In dem furchtbaren Gedicht auf sein Alter sagt Michelangelo:
La mia allegrezz' è la maninconia,
E 'l mio riposo son questi disagi,
Che chi cerca il malanno, dio gliel dia.
Er empfindet sein Geschick als zufällig: aber es ist urbildlich. Jeder Große findet das Unglück, weil er es suchte: er suchte es, weil ihm das Glück nicht genügte. Und es ist falsch, wenn er sich darüber beklagt, wie es falsch ist, wenn der Mensch sich beklagt, daß er unglücklicher ist wie das Tier, das Tier unglücklicher wie die Pflanze. Was ist natürlicher, als daß ihm seine Zeitgenossen zunächst Feindschaft, später höchstenfalls eine scheue Achtung zollen, die bereit ist, sofort wieder in Feindschaft umzuschlagen – ihre Liebe und auch ihre Verehrung heben sie für die auf, welche ihnen etwas geben, nämlich Freude und Glück, und nicht etwas von ihnen verlangen, nämlich Entsagung und Erhebung.

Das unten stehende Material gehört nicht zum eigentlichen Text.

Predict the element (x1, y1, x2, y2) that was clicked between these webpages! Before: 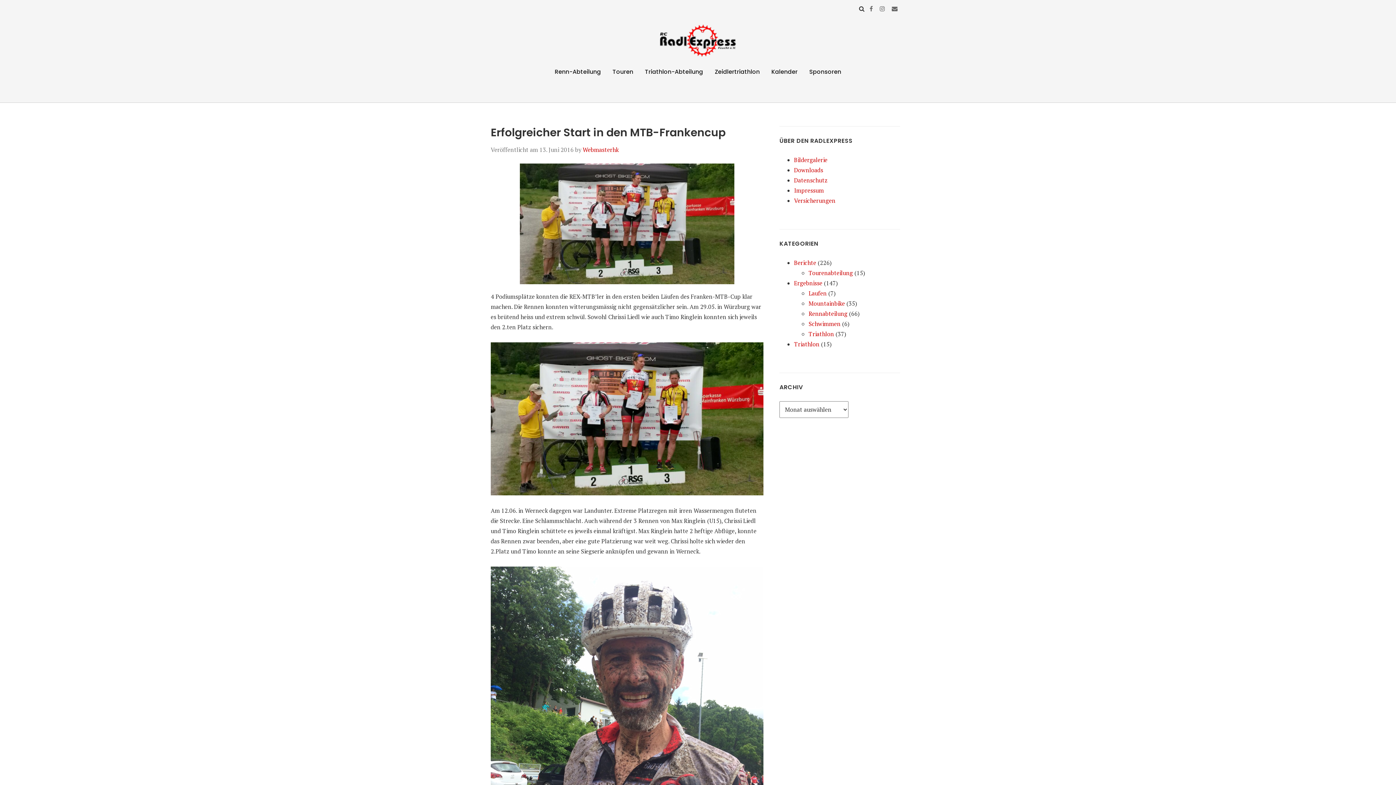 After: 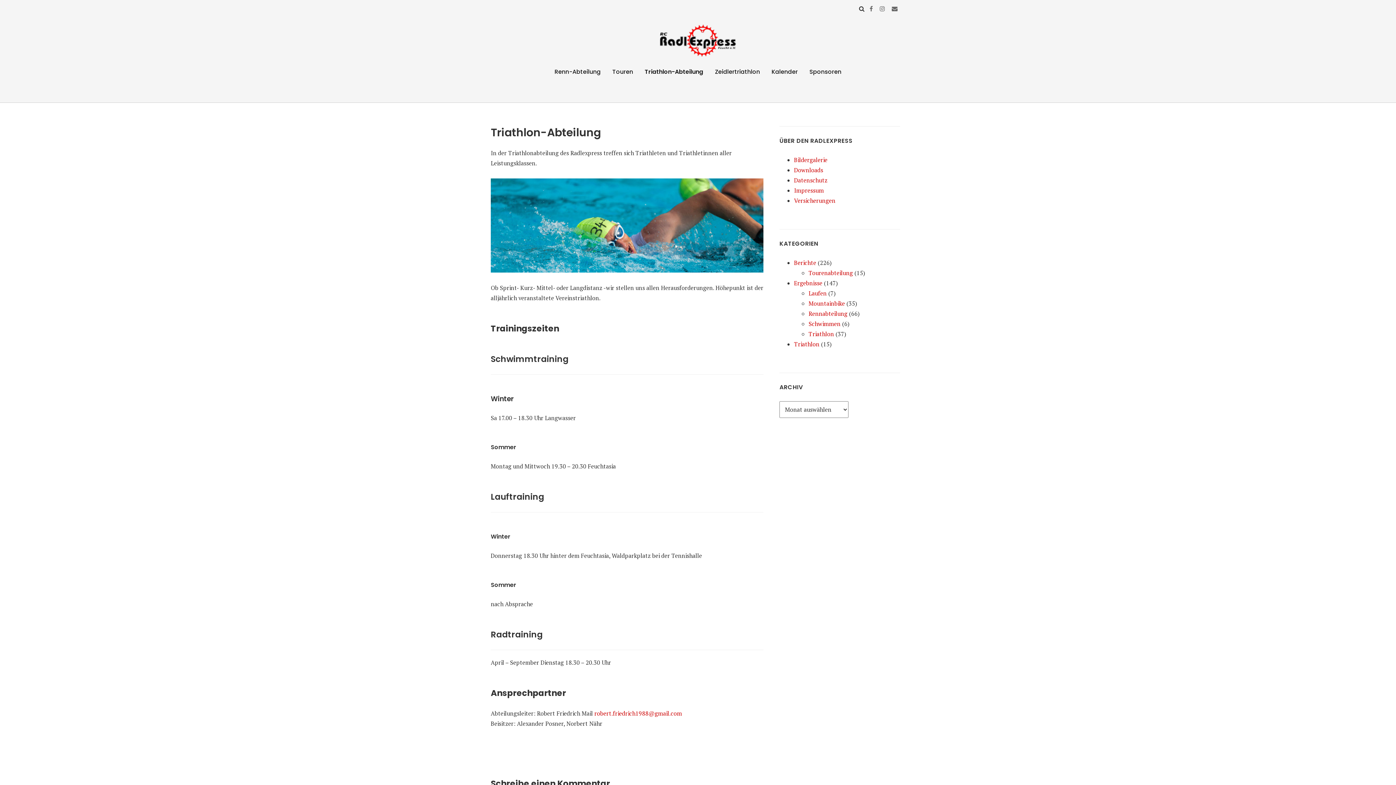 Action: label: Triathlon-Abteilung bbox: (640, 64, 708, 79)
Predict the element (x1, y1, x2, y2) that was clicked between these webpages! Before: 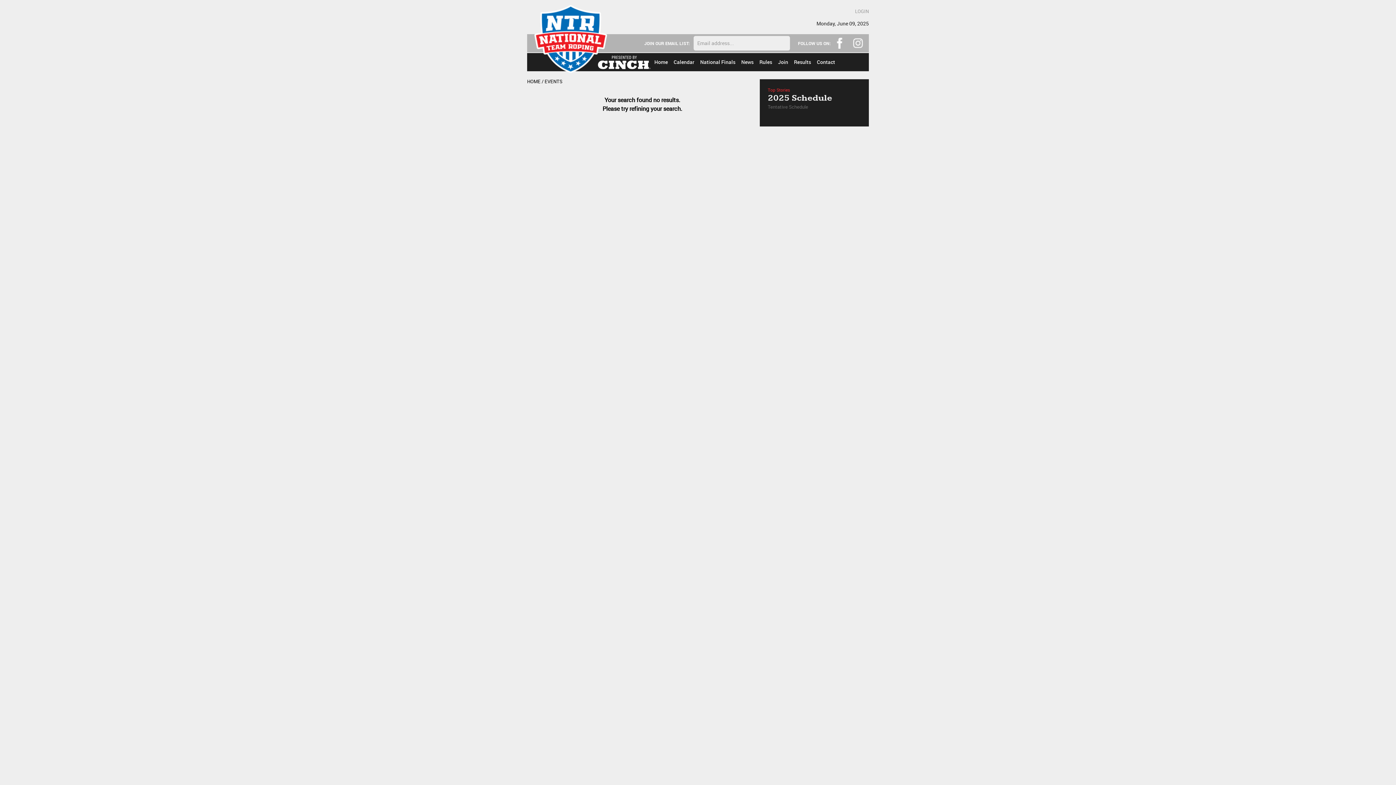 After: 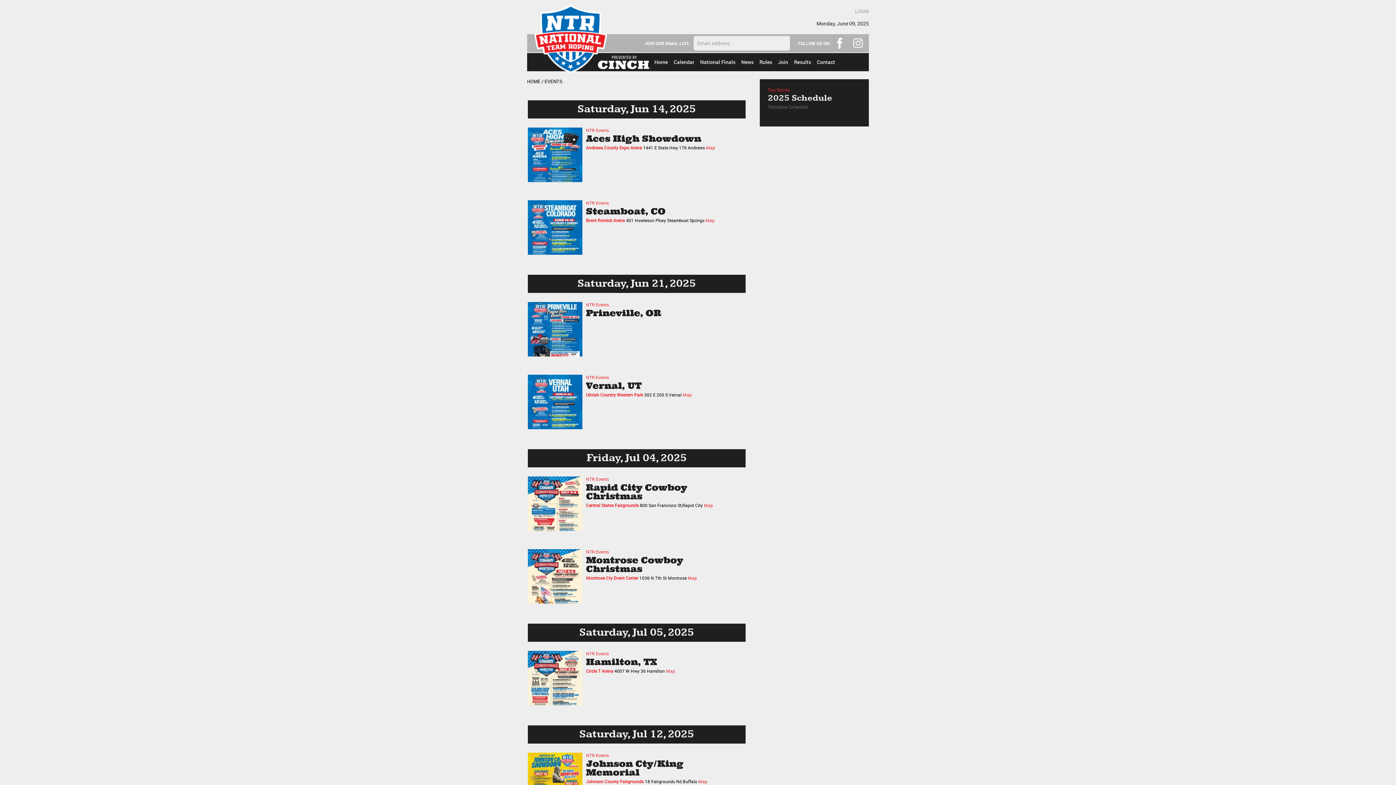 Action: bbox: (670, 53, 697, 71) label: Calendar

Und was ist natürlicher, als daß der Nachruhm für den glücklichen Geringeren ein heiteres Weiterleben seiner Werke bedeutet in frohem Empfangen der Menschen – für den Großen nur ein gezwungenes Wissen um ihn, wie die Völker von ihren toten Tyrannen wissen, und ein Leben seiner Werke nur für die ganz wenigen, die ihm gleichen. Aber sollten diese wenigen nicht alle anderen aufwiegen?